*Description of the task*. Return the data exactly, but only from the line containing "Technology Q&A (29, 2466)" through its last line.

-- Records to use follows --

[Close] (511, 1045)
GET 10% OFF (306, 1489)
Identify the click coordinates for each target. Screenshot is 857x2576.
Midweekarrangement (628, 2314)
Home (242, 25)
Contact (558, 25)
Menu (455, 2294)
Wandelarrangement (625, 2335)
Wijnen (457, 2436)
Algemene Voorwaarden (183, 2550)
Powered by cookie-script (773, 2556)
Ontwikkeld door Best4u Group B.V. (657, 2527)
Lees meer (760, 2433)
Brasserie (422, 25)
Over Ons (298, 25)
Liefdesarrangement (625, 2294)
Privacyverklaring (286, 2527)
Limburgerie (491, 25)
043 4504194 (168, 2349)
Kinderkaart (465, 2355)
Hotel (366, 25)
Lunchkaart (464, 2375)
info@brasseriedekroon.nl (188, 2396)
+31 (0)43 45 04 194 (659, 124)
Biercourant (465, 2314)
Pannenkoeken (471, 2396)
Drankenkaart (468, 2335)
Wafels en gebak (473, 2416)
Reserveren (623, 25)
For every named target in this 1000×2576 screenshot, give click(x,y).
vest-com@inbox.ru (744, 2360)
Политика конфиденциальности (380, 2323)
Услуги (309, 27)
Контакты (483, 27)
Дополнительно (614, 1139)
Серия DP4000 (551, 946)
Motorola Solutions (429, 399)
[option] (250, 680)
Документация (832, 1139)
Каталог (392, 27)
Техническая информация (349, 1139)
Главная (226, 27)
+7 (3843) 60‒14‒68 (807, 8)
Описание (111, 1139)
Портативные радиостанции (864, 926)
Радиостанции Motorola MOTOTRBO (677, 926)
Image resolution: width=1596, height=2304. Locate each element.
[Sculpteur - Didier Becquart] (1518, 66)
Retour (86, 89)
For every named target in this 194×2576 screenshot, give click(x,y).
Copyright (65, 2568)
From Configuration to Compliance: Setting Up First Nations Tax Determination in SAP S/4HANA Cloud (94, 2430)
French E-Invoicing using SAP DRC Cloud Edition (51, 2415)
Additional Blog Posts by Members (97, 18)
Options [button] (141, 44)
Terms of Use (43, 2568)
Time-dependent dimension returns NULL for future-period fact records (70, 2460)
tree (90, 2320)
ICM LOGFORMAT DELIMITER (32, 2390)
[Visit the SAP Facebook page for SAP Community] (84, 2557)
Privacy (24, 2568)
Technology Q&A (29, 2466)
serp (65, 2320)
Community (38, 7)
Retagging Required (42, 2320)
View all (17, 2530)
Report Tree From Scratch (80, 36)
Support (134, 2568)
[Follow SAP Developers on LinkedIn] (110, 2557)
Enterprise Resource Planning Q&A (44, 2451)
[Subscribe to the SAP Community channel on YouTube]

-- Records to use concluded --

*Task response*.
Technology Q&A (29, 2466)
serp (65, 2320)
Community (38, 7)
Retagging Required (42, 2320)
View all (17, 2530)
Report Tree From Scratch (80, 36)
Support (134, 2568)
[Follow SAP Developers on LinkedIn] (110, 2557)
Enterprise Resource Planning Q&A (44, 2451)
[Subscribe to the SAP Community channel on YouTube]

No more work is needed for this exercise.